_Exercise_.
Below are some records. Quote exactly the lines from the one that contains "Cancel with the 取消 button" through the last, both included, and leave out the pictures.
###
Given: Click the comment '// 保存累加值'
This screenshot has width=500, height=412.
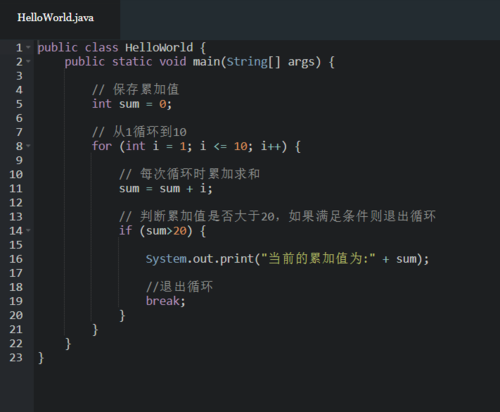Looking at the screenshot, I should tap(136, 90).

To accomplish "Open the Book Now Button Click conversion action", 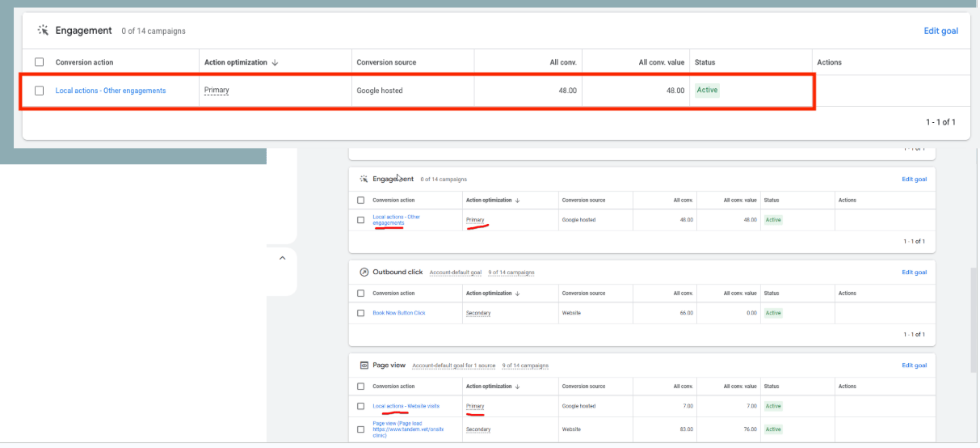I will pyautogui.click(x=398, y=313).
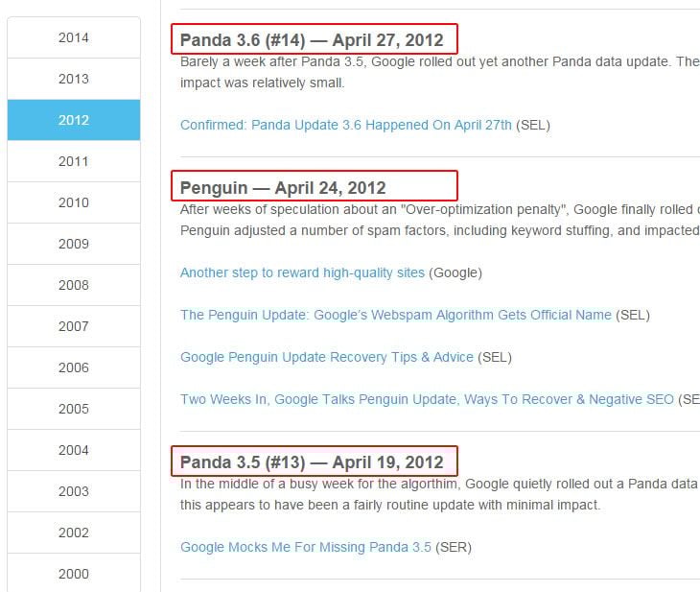This screenshot has width=700, height=592.
Task: Open 'Google Penguin Update Recovery Tips & Advice'
Action: [x=327, y=357]
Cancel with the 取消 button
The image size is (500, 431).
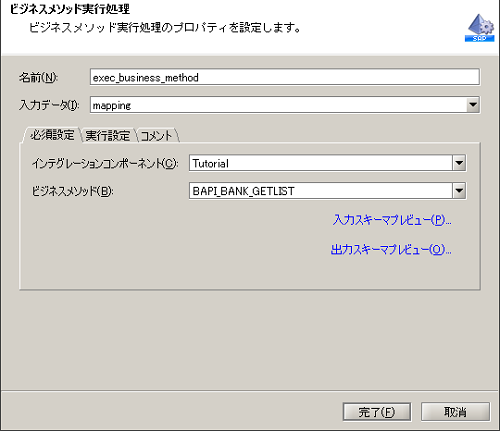pos(455,412)

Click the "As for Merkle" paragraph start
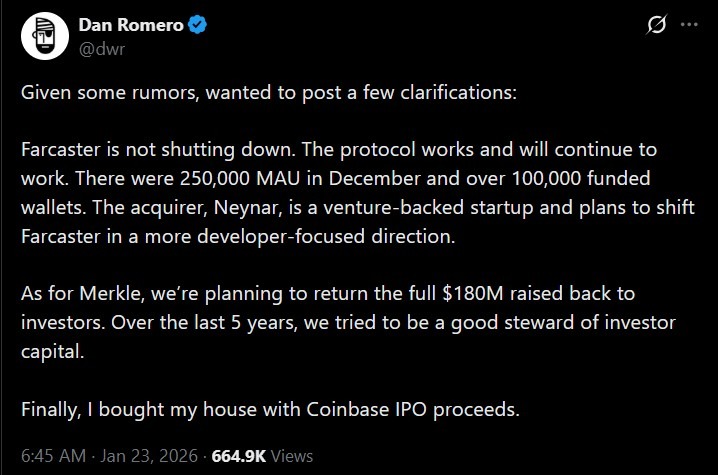pyautogui.click(x=68, y=296)
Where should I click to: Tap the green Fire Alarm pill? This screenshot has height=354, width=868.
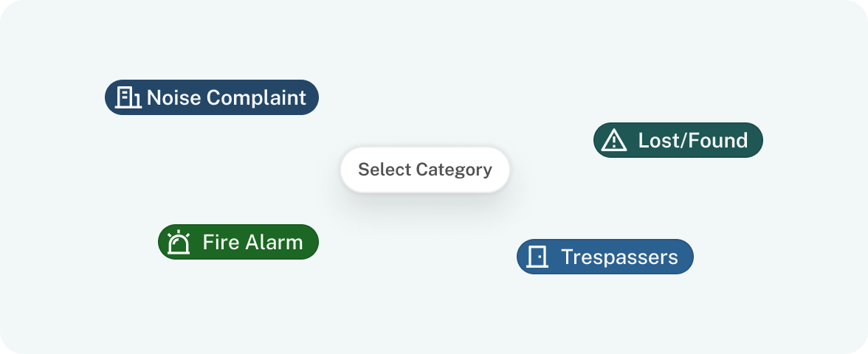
###
_Answer box_.
Cancel with the 取消 button
The image size is (500, 431).
pos(455,412)

Click the "As for Merkle" paragraph start
pyautogui.click(x=68, y=296)
Where should I click to: Tap the green Fire Alarm pill? This screenshot has height=354, width=868.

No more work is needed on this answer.